Today's economic docket features the release of CPI reading from Germany and Spain, and from the US, investors will confront the release of prelim US GDP growth and the Conference Board's Consumer Confidence index. The third quarter US GDP growth is expected to be revised higher to 3.0% (annualized rate) from originally estimated 2.9%, while CB Consumer Confidence index is also anticipated to rise to 100.0 in November, up from October's 98.6.

 

Technical outlook

GBP/USD

GBPUSD

Yet another rejection from 50-day SMA and a subsequent drop to 1.2400 handle has now turned the pair vulnerable to head towards testing an important confluence support near 1.2330-25 region, comprising of a short-term ascending trend-channel and 23.6% Fibonacci retracement level of 1.3438-1.1980 downfall. A decisive break below this immediate important support might now negate possibilities of any near-term recovery and continue dragging the pair in the near-term. On a convincing break below 1.2330-25 support area, the pair is likely to immediately dart towards 1.2150 intermediate support before eventually dropping to flash-crash swing lows support near 1.2000 psychological mark.

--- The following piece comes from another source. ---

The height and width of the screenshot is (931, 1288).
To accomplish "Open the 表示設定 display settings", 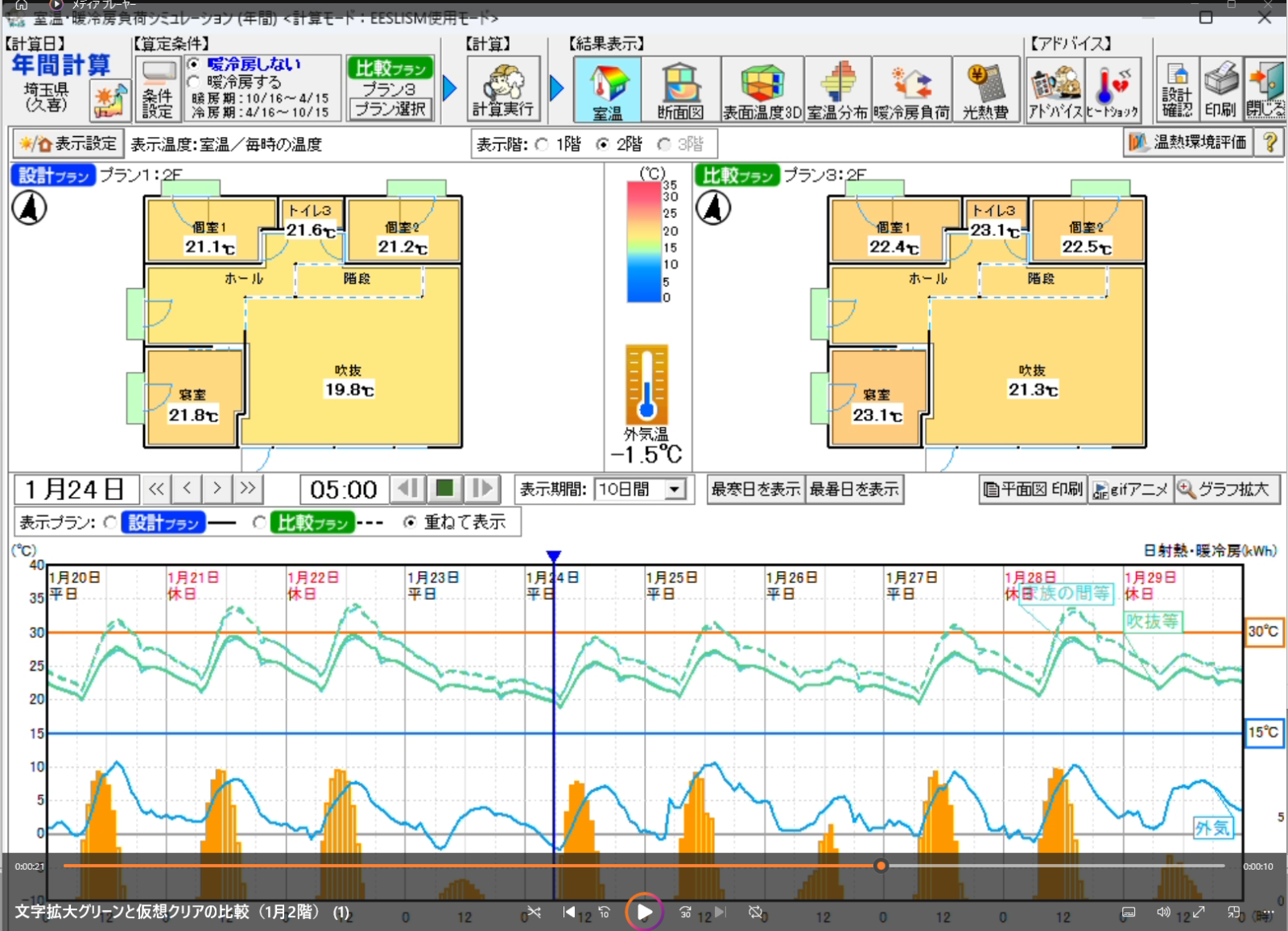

Meanwhile on the upside, 1.2470 region (50-day SMA) now becomes immediate resistance above which the pair is likely to make a fresh attempt to conquer 1.2500 mark and head towards 38.2% Fibonacci retracement level resistance near 1.2535-40 region. A follow through buying interest above 1.2535-40 resistance has the potential to boost the pair further towards its next major hurdle near 1.2700 handle (50% Fibonacci retracement level) with Nov. month high near 1.2675 level acting as intermediate resistance.

EUR/USD

EURUSD

With short-term indicators moving out of near-term oversold conditions, the pair’s inability to register any meaningful recovery clearly points to near-term consolidation phase before the pair resumes its near-term depreciating move. From current levels, 1.0565 area now seems to protect immediate downside, which if broken is likely to accelerate the slide towards recent monthly-month lows support near 1.0520 region. The downward momentum could further get extended towards March 2015 lows support near 1.0470-60 region.

On the upside, any recovery attempts might continue to confront resistance near 1.0700 region, nearing 23.6% Fibonacci retracement level of 1.1300-1.0518 recent down-leg, which if cleared decisively might trigger a short-covering rally towards 1.0740-45 intermediate resistance en-route 100-SMA (4-hourly) resistance near 1.0785-90 region.